Moroccan Vegetables with Herbed Couscous
5
Points®
Total time: 1 hr 15 min • Prep: 15 min • Cook: 1 hr • Serves: 8 • Difficulty: Easy
Here’s a fragrant and hearty vegetarian entrée that requires little prep once you’ve measured the spices.
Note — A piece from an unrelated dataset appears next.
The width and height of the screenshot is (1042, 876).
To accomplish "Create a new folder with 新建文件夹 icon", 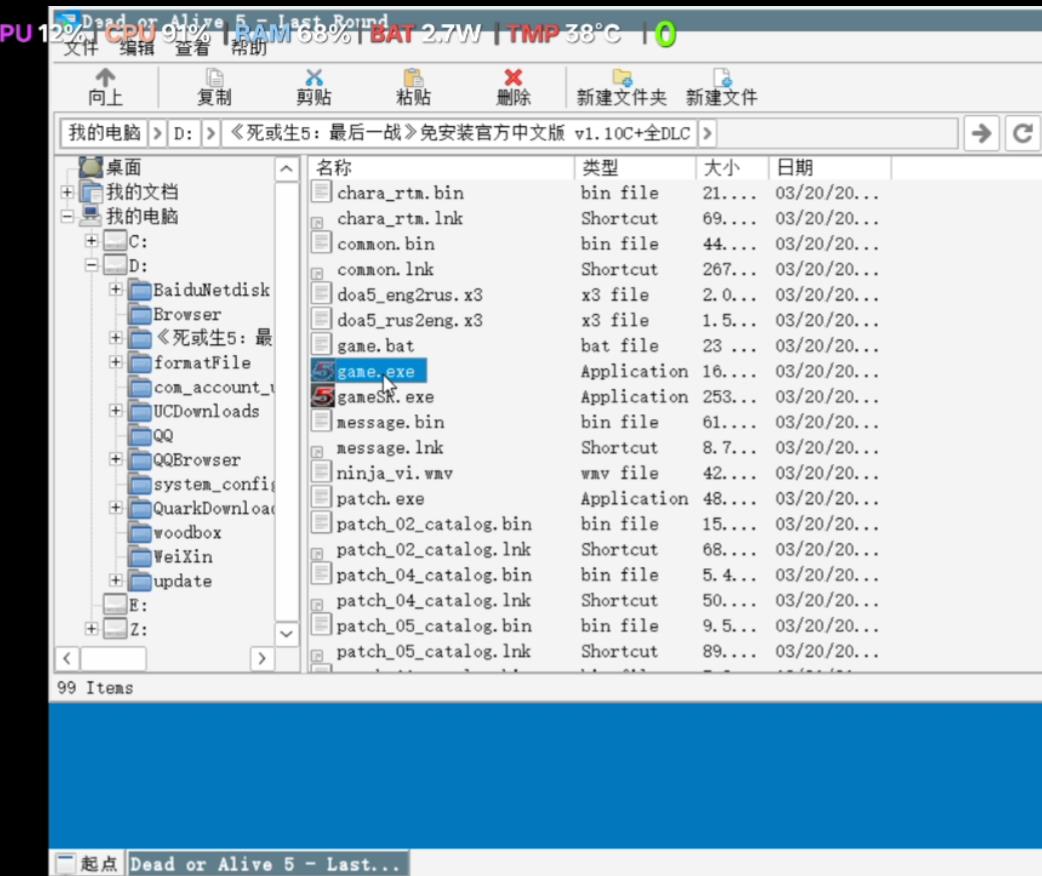I will 621,78.
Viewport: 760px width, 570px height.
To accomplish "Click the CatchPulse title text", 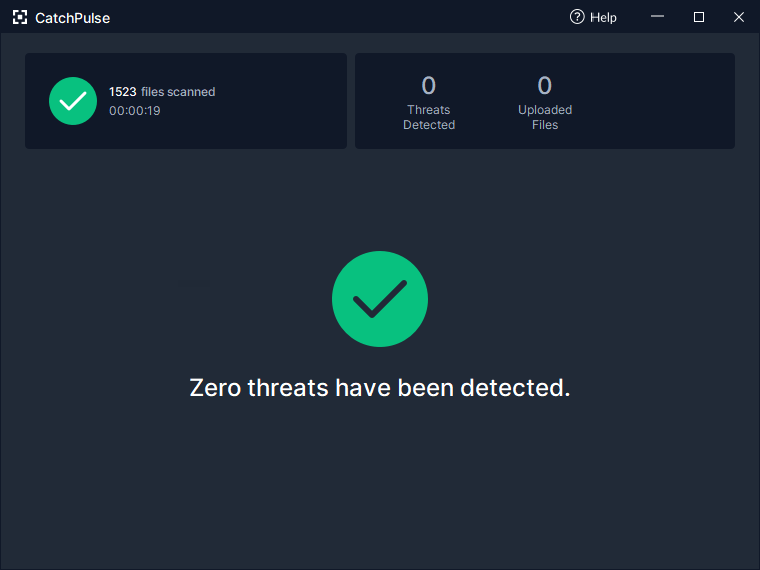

Save time and buy cut-up cauliflower and squash from the produce section.


Ingredients
Olive oil
2 Tbsp
Uncooked onion
2 cup(s), chopped
Cauliflower
5 cup(s), chopped
Uncooked butternut squash
3 cup(s), cubed
Carrots
1 cup(s)
Yellow bell pepper
1 large
Garlic clove
6 clove(s)
Ground cumin
2 tsp
Ground coriander
2 tsp
Kosher salt
1½ tsp
Ground cinnamon
½ tsp
Ground turmeric
½ tsp
Cayenne pepper
¼ tsp
Low sodium vegetable broth
3½ cup(s)
Honey
1 Tbsp
Canned diced tomatoes
14½ oz
Uncooked whole wheat couscous
2 cup(s)
Cilantro
½ cup(s)
Scallions
⅓ cup(s), chopped or sliced
Baby spinach
5 oz
Instructions
1
In Dutch oven or large pot, heat oil over medium and swirl to coat. Add onion and cook, stirring often, for 2 minutes. Add cauliflower, squash, carrots, and bell pepper. Cook, stirring often, until vegetables start to soften, 8 to 10 minutes. Add garlic and cook, stirring occasionally, until fragrant, about 2 minutes. Stir in cumin, coriander, 1 tsp salt, cinnamon, turmeric, and cayenne and cook, stirring, until aromatic, about 30 seconds. Stir in 1 cup broth, honey, and tomatoes and bring to boil. Cover, reduce heat to low, and simmer until vegetables are tender, 45 to 50 minutes.
2
Meanwhile, in medium saucepan, bring remaining 21⁄2 cups broth and 1⁄2 tsp salt to boil. Stir in couscous. Remove from heat and let stand until liquid is absorbed, 10 to 15 minutes. Fluff couscous with fork. Stir in cilantro and scallions.
3
Stir spinach into vegetables. Cook until spinach wilts, about 1 minute. Serve vegetables over couscous.